Each iteration of algorithm consists of following stages:

  1. [Sweep] We try to find the best matching atom from the dictionary with the current residual.

    1. The best matching atom is selected using the least square error principle.

    2. For each column \(\bd_j\) in our dictionary, we measure the projection of residual from previous iteration \(\br^{k-1}\) on the column

    3. We compute the magnitude of error between the projection and residual.

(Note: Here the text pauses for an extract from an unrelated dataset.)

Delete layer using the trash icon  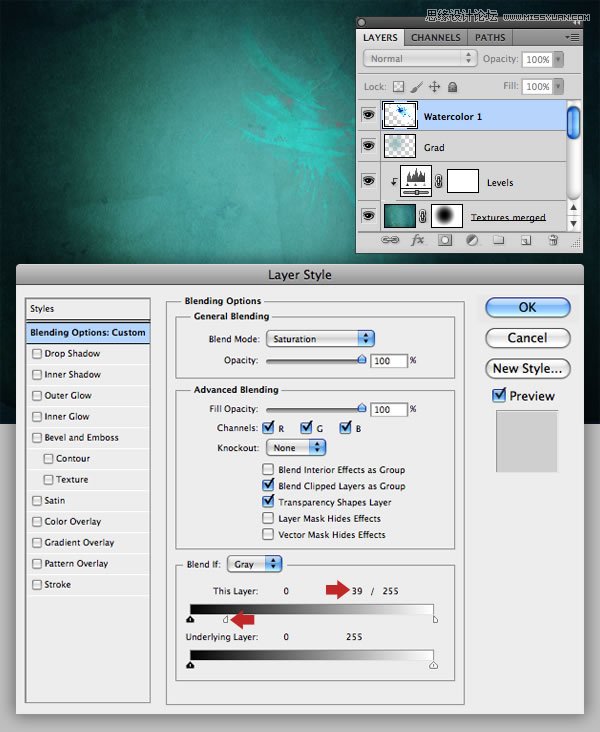pos(552,241)
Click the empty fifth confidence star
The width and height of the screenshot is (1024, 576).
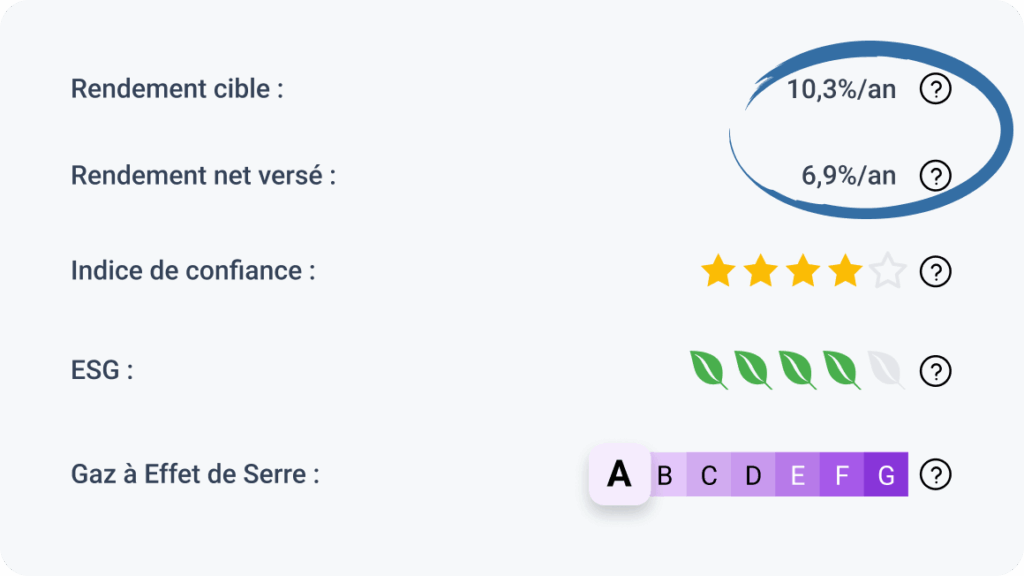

    4. The square of minimum error for \(\bd_j\) is given by:

      \[ \epsilon^2(j) = \| \br^{k-1}\|_2^2 - |\bd_j^H \br^{k-1}|^2. \]
    5. We can also note that minimizing over \(\epsilon(j)\) is equivalent to maximizing over the inner product of \(\bd_j\) with \(\br^{k-1}\).

  2. [Update support] Ignoring the columns which have already been included in the support, we pick up the column which most closely resembles the residual of previous stage; i.e., the magnitude of error is minimum. We include the index of this column \(j_0\) in the support set \(S^{k}\).

  3. [Update provisional solution]

    1. In this step we find the solution of minimizing \(\| \bDDD \ba - \bx \|^2\) over the support \(S^k\) as our next candidate solution vector.

    2. By keeping \(a_i = 0\) for \(i \notin S^k\) we are leaving out corresponding columns \(\bd_i\) from our calculations.

    3. Thus we pickup up only the columns specified by \(S^k\) from \(\bDDD\).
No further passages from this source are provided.